L'occasione è buona per andare in uno di quei posti che rimandi sempre perché al di fuori dello standard solito delle nostre camminate.
E' capitato questo.
Il meno giovane della Compagnia dell'Anello, Angelo, oggi festeggia i suoi "quatre-vingts ans" (pare che detto alla francese faccia meno “sgiai” degli ottant'anni italiani) e ci offre un ottimo pranzetto presso la sempre ottima “Osteria dalla Badessa” di Montefallonio.
Ma non sia mai detto che di giovedì non facciamo una camminata! E allora dobbiamo inventarci un percorso “aperipranzo” che ci stuzzichi l'appetito.
Guardando le mappe dei bric attorno a Montefallonio scopriamo il Poggio Castelvecchio, che non è un bric qualsiasi, ma addirittura, leggiamo sul sito internet di Archeocarta – la carta archeologica della Regione Piemonte – che nel territorio attualmente appartenente al Comune di Peveragno si sono succeduti in tempi e località diverse tre nuclei abitativi differenti. Il primo fu Castelvecchio (Castrum vetelum), situato nelle zone collinose dove attualmente è la frazione di Montefallonio.
Le testimonianze archeologiche permettono di ipotizzare qui il primo momento di arroccamento e rifugio delle popolazioni locali alle sempre più frequenti scorrerie barbariche di quel periodo, dando vita ad un villaggio fortificato, di epoca tardo-romana (IV secolo D.C).

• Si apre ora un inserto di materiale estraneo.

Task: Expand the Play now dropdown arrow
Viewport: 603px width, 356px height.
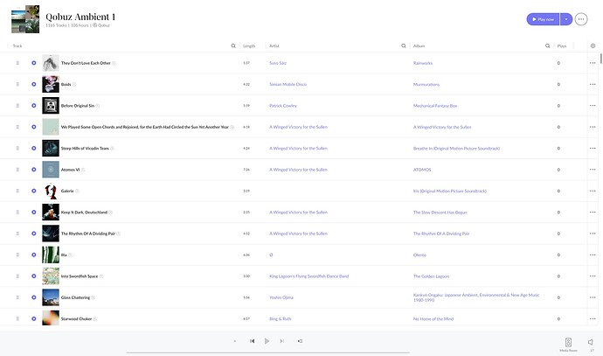Action: (566, 18)
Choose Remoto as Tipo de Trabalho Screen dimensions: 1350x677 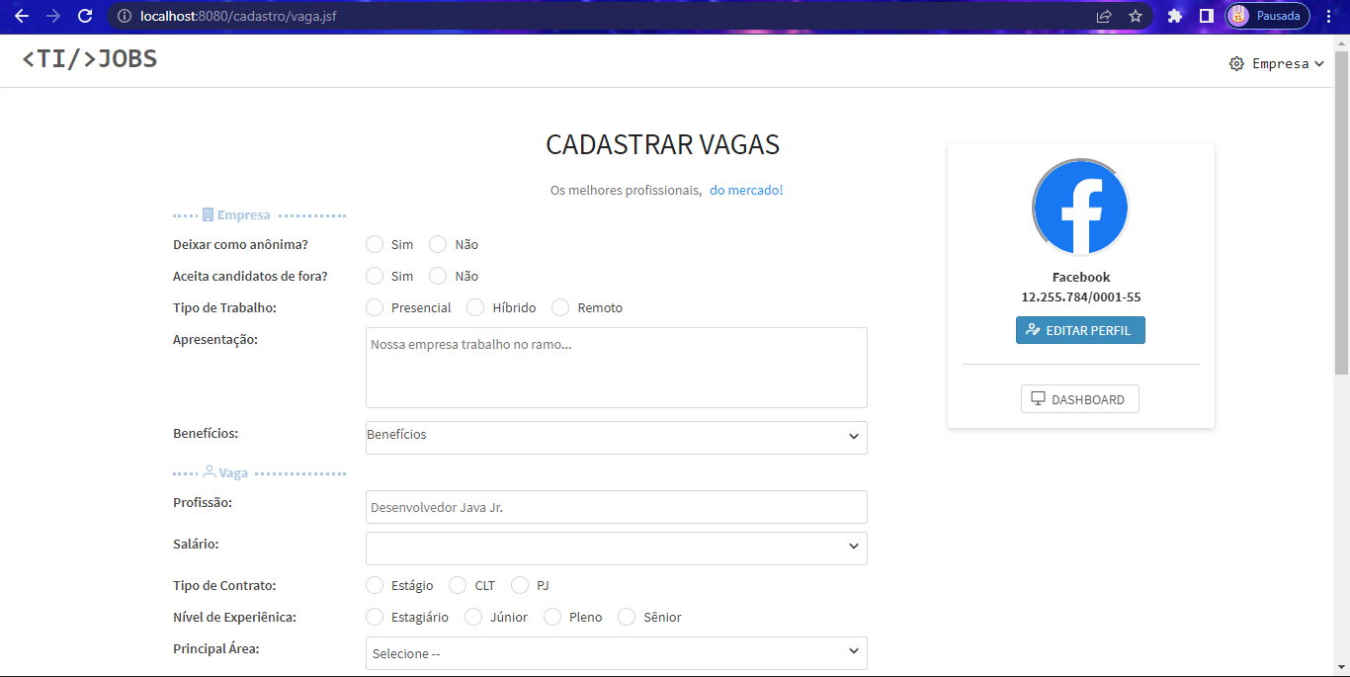coord(560,306)
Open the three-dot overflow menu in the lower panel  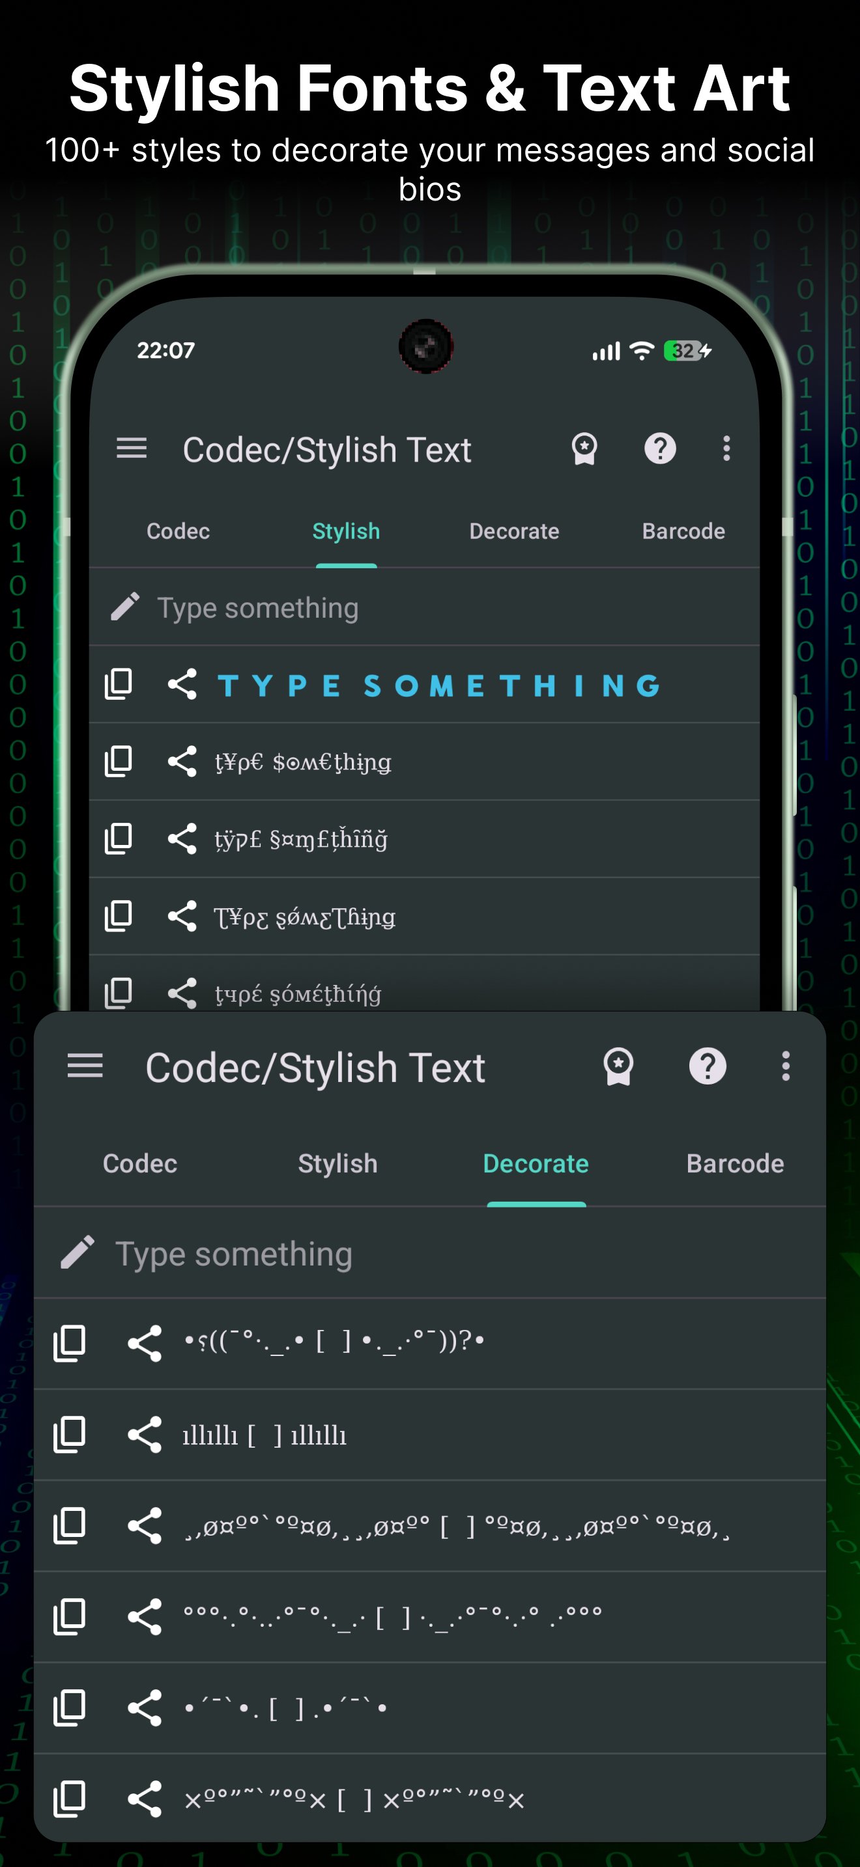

I successivi insediamenti peveragnesi riguardano il Castello di Forfice, situato nel territorio della frazione Madonna dei Boschi, che compare per la prima volta in un documento del 1151 e in seguito il nuovo villaggio del Castello e la Villa di Peveragno il cui nome compare per la prima volta in un rogito notarile datato 25 settembre 1299.
Ci troviamo quindi a Montefallonio, frazione di Peveragno, il cui nome origina da Monte dei Felloni, dei Ribelli, appellativo comparso dal XIII secolo anche in altre zone italiane in riferimento al diritto medievale, come sinonimo di rottura della fedeltà di vassallaggio tra sovrano e feudatario, evento che qui potrebbe essersi verificato nel periodo di domino dei Marchesi di Monferrato.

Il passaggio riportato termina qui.